Bannister returns to his OHL roots
July 13, 2015
Drew Bannister is back to where it all began for him in the Ontario Hockey League.
A top prospect as a big, right-handed shooting defenceman when he first laced on the skates for the Soo Greyhounds 25 years ago, Bannister is now an up-and-coming coach for the only OHL team that he ever played for.
The 41-year old Bannister, who grew up in Sudbury and played his entire four-year OHL career with the Greyhounds, has plied his coaching trade as an assistant with the Owen Sound Attack the past three seasons.
Now, it’s time for the 1993 Memorial Cup champion, all-star defenceman to move up from being an assistant coach to the main man behind the bench.
One of the most polite, well-mannered, well-spoken individuals who I have interviewed in 40 years as a sportswriter and sportscaster, Bannister is viewed as a rising star in the coaching ranks.
Thoughtful and mindful with hockey intelligence as a player, Bannister is said to have brought the same attributes to his coaching profession.
From 176 career games as a National Hockey League defenceman to 10 more years playing overseas until turning to coaching with Owen Sound, Bannister has literally been around the hockey world.

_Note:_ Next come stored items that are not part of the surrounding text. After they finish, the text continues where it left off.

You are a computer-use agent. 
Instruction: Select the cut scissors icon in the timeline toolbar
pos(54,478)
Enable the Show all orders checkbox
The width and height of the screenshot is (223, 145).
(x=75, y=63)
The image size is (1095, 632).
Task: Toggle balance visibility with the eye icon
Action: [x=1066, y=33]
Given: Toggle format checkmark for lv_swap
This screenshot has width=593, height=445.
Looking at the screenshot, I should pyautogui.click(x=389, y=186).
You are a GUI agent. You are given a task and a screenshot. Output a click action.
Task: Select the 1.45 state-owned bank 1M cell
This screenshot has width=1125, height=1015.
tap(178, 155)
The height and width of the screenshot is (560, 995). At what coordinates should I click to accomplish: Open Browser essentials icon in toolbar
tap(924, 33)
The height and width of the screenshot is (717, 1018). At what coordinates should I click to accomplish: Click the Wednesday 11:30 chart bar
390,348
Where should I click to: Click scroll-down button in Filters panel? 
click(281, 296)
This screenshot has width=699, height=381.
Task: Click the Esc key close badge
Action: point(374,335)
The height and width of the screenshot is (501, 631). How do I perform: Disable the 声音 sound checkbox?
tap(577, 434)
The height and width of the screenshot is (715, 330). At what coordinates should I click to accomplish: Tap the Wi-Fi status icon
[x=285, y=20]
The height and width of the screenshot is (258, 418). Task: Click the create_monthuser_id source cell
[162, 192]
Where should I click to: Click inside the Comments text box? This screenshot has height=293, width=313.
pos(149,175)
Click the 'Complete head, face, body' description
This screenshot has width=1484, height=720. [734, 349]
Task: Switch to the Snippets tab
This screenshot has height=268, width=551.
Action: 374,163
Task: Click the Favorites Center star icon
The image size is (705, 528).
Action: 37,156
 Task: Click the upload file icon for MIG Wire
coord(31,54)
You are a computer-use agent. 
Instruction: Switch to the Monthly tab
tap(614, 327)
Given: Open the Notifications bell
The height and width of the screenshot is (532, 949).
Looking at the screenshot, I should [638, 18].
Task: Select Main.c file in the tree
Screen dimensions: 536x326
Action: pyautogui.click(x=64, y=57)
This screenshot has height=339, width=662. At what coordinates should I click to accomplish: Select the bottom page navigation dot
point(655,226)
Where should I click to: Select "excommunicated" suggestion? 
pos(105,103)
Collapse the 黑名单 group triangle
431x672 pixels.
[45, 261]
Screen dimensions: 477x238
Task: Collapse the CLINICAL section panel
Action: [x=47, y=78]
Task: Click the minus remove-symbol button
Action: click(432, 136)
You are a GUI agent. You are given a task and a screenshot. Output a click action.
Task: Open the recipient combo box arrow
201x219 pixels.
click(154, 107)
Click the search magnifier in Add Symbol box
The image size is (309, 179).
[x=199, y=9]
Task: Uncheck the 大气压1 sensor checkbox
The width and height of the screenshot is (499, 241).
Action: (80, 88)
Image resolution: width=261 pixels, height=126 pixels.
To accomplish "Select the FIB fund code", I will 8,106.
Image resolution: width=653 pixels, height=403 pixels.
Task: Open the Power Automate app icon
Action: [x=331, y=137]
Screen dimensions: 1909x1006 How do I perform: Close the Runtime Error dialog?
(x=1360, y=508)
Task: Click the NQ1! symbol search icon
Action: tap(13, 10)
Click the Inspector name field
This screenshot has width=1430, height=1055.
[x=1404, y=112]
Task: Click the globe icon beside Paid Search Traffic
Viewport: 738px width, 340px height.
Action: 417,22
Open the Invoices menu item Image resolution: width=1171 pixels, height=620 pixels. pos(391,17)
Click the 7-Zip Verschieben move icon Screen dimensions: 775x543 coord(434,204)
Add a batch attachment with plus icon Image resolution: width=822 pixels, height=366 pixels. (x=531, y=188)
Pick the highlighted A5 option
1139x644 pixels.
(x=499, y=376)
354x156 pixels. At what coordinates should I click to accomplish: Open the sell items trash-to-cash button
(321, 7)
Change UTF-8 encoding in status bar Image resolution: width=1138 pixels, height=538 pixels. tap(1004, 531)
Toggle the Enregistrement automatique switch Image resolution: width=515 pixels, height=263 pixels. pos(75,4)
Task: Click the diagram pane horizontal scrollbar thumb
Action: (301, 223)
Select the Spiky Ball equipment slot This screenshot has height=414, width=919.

He takes over a Greyhound team that was the best throughout the 2014-2015 regular season only to stumble in the third round of the playoffs when since-departed coach Sheldon Keefe was out-maneuvered by Erie bench boss Kris Knoblauch in a crushing series loss to the Otters.
So while Bannister takes the helm of a Greyhound team that has graduated multiple star players from 2014-2015 to the pro ranks, he also replaces a coach in Keefe who was promoted to a pro job despite coming up short in his final OHL act.
From those who I have talked to and what I have been told, Bannister is the right guy for the Greyhound job, even if he wasn’t the first choice of general manager Kyle Raftis and the team’s hiring committee.
Within the OHL coaching and management inner circle, Bannister is highly regarded and has been deemed ready for the step up from assistant to head coach.
His former bosses in Owen Sound say so and so do some of the men who make hockey decisions for teams such as the Kitchener Rangers and London Knights.
And Raftis and the Greyhound hiring committee obviously think so as well.
While Greyhound fans can expect the team to employ a similar puck-possession style of play under Bannister that was successful under Keefe, they are coaches with opposite personalities.
Keefe has a smug, arrogant way about him and while Bannister is on the quiet side, he is also a friendly, personable, well-grounded kind of guy.
As I tweeted the day before the Greyhounds officially named Bannister as their bench boss, Mark Carlson of the Cedar Rapids RoughRiders of the United States Hockey League turned down an offer to become the Soo’s new coach.
Carlson interviewed for the Greyhound job earlier this month and was subsequently offered it only to decide to remain in Cedar Rapids, multiple sources told HockeyNewsNorth.com.
Carlson declined comment on the matter.
The only coach and general manager the RoughRiders have known, the highly-successful Carlson won his 500th career USHL game during the 2014-2015 season.
Carlson and his wife, Tammy, are part of the six-person ownership group of the Cedar Rapids team. He is also team president.